The first time I saw Jared Fogle, I was hungry.
He was walking down the street on his way to Subway for a nice healthy veggie sub with no oil or vinegar. I was sitting on a couch eating a bag of salt and vinegar potato chips while watching him on television. Maybe I was predisposed to detest him.
Now, all of America knows how this man dropped from 425 pounds to a trim 180 in under a year on a daily diet consisting only of Subway sandwiches, baked chips and Diet Coke. Meanwhile, I’m still sitting on my couch wondering how this awkward, clean-cut, conservative and utterly anonymous looking man became the latest golden calf of the fad diet set.

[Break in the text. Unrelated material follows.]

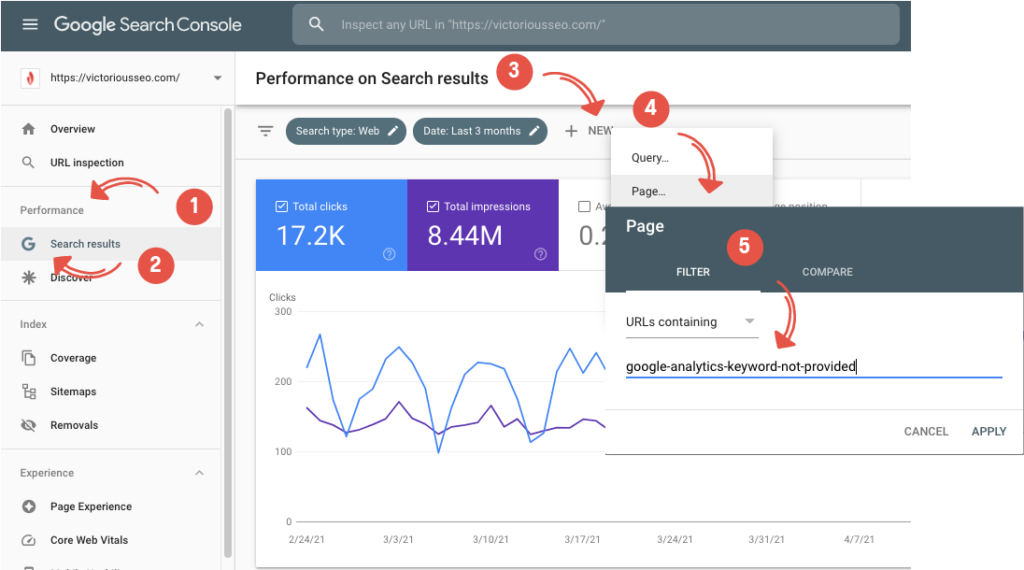
Task: Uncheck the Total impressions checkbox
Action: click(x=432, y=207)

For years, get-thin-quick plans such as the SlimFast Diet have tempted the average American consumer with the allure of shedding those few extra pounds by trading all variety in your diet for “a shake for breakfast, a shake for lunch and a sensible dinner.”

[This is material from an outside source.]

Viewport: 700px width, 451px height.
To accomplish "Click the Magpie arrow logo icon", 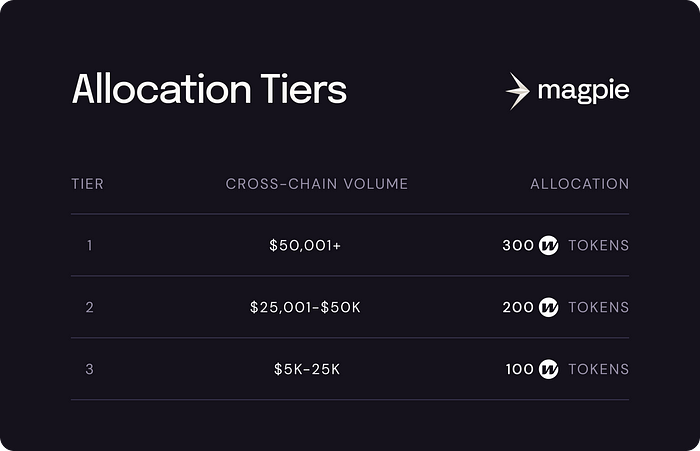I will pos(518,91).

In the last year, fad regimens such as the Atkins Diet, the Hollywood Diet and Body Solutions cropped up faster than overweight Americans could cheat their way out of the diets they’re already on.
But now, the same Web sites that can teach you how to lose weight by eating nothing but heavy whipping cream and a pre-mixed juice drink list the “Subway Diet” as the newest weight loss wonder.
The fast-food chain has stumbled across the sleeping cash cow of advertising in America – making people feel uncomfortable about their bodies and promising that its product will change all that.
Over the past year, study after study has proven that obesity is a growing problem among American adults. In December, then Surgeon General David Satcher declared obesity America’s soon-to-be No. 1 killer. With the average American spending one-third of his food budget on fast food, fast-food chains are in prime position to make their customers feel bad and rake in money by offering solutions.
Now their commercials look less like the tame health-conscious advertisements and more like those of that maven of miniscule meals – Jenny Craig.
For years McDonald’s, Burger King and Wendy’s have fought over providing healthier alternatives to their greasy fat-magnet meals, but the sandwich chain takes those audacious claims a step further – it’s a fast-food restaurant that promises you’ll lose weight eating its made-to-order processed deli meat.
Take for example the chain’s most recent commercial. This time Jared’s walking down the street with a group of 10 people. As they all go salivating off after their six-inch dry turkey subs, each one of them tells us about how they lost anywhere from 20 to 160 pounds eating Subway’s healthy sub sandwiches. Next come the before and after pictures, the now-skinny woman showing off her old pair of mammoth-size jeans, and then the tell-tale sign of any diet commercial – “Results not typical.”
The company’s own corporate dietitian admits that Jared’s diet is unhealthy and won’t endorse it. The company won’t endorse it, but it will exploit it.
And the strategy seems to be working. The firm’s stock prices have gone up by 15 percent since airing the Jared ads. Entrepreneur magazine rated Subway the No. 1 franchise opportunity in the country. If playing on body insecurities can work this well for fast food, just imagine what it could do for other industries.
“I lost 190 pounds on the Calvin Klein diet,” says a nymphet holding up her old pair of super-sized jeans. “His jeans made my butt look big, so I fasted and dieted for three months. Now, look at me!”
“I lost 26 pounds while on my Carnival Cruise,” says a slender spokeswoman. “All that rocking of the boat made me so sick I couldn’t eat for weeks.”
Once you believe that these are the secrets to rapid weight loss, you’re a Slim Fast-drinking, Subway-eating, Calvin Klein jeans-wearing, Carnival Cruise-riding customer for life to keep it off. But in all cases it’s not the product that’s effecting the change; it’s the change in habits.
Jared dropped 235 pounds not by scarfing down delicious garden patches on a bun. He did it by cutting his calorie consumption by one-third and exercising regularly.
Americans dieters can do it, too, with sensible calorie reduction, an effective exercise regimen and without the help of Subway, Jared or six-inch veggie subs.